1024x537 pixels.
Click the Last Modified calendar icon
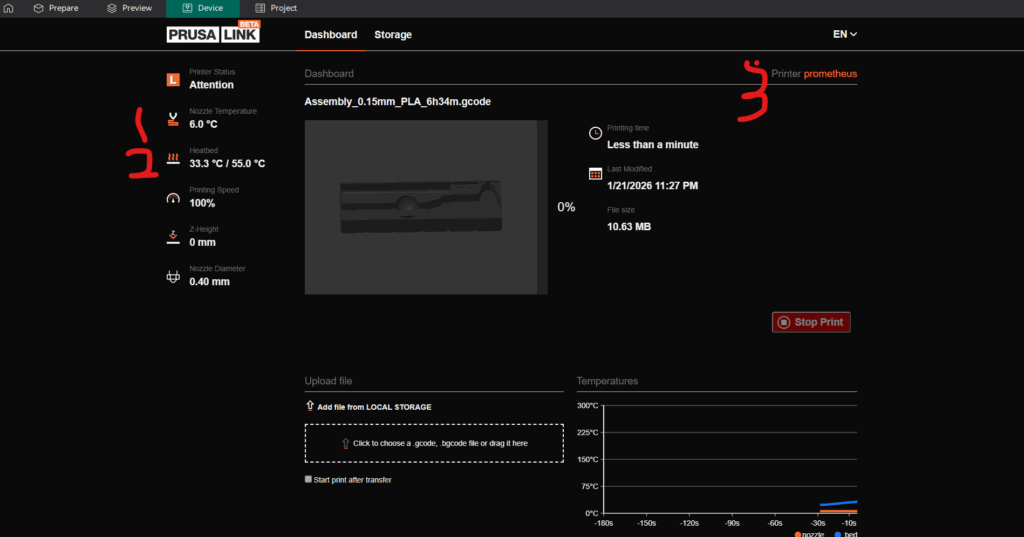pyautogui.click(x=595, y=173)
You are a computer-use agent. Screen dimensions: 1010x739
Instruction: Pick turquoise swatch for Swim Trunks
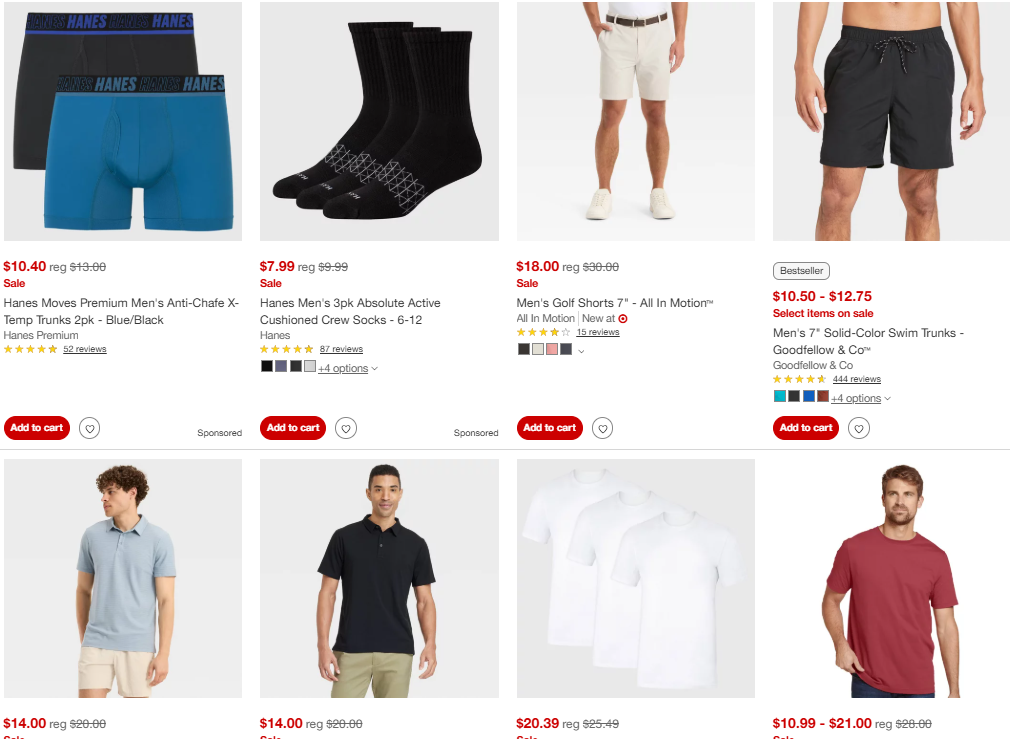779,396
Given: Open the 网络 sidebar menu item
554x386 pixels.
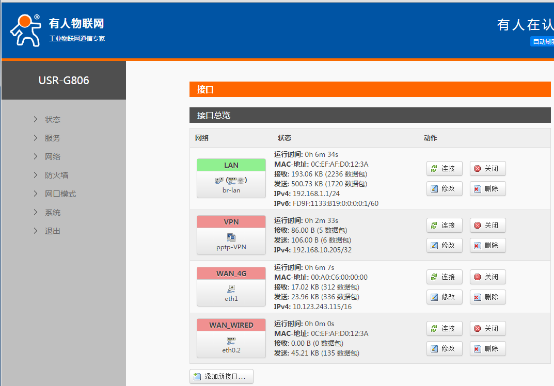Looking at the screenshot, I should click(52, 156).
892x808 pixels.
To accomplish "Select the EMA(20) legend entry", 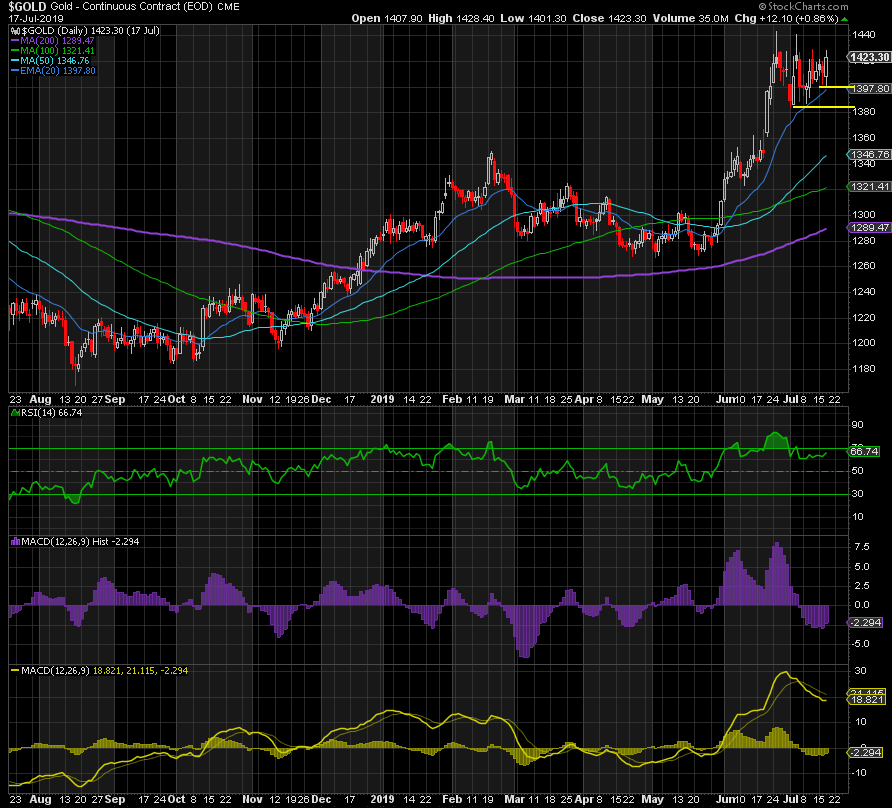I will click(53, 71).
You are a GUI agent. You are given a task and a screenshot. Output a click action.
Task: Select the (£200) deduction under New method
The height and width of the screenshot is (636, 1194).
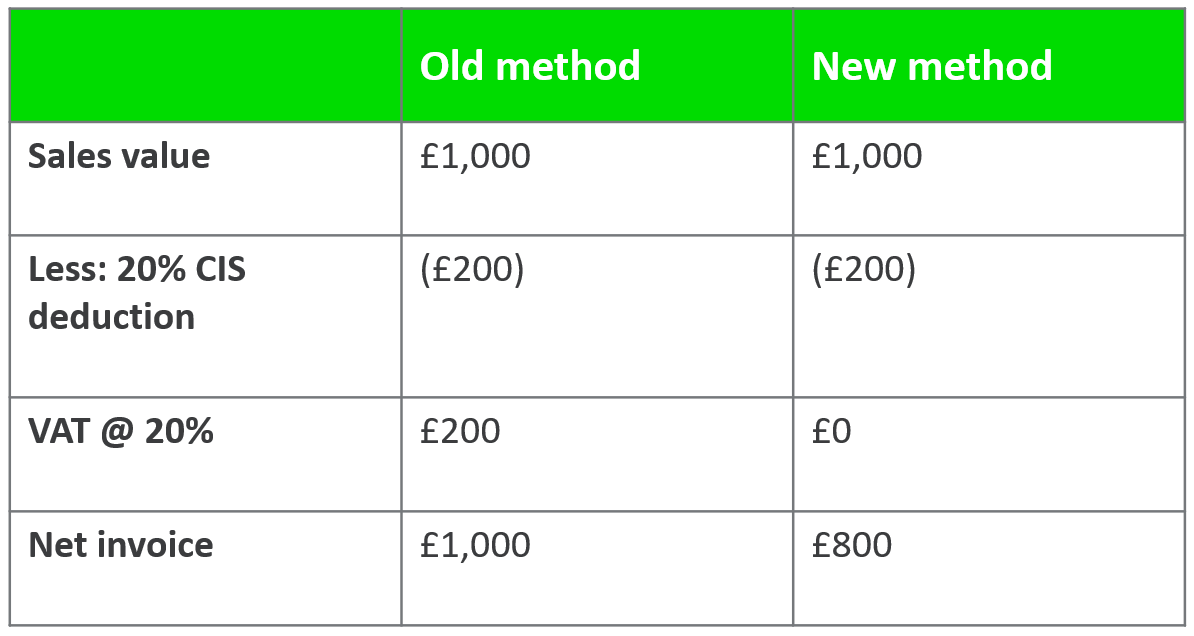[863, 271]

+ + + + + + +

**PROBLEM DETAILS:**
In how many lines of the listing does the word "agent" appear? Give the number by itself.

**PROBLEM SOLUTION:**
2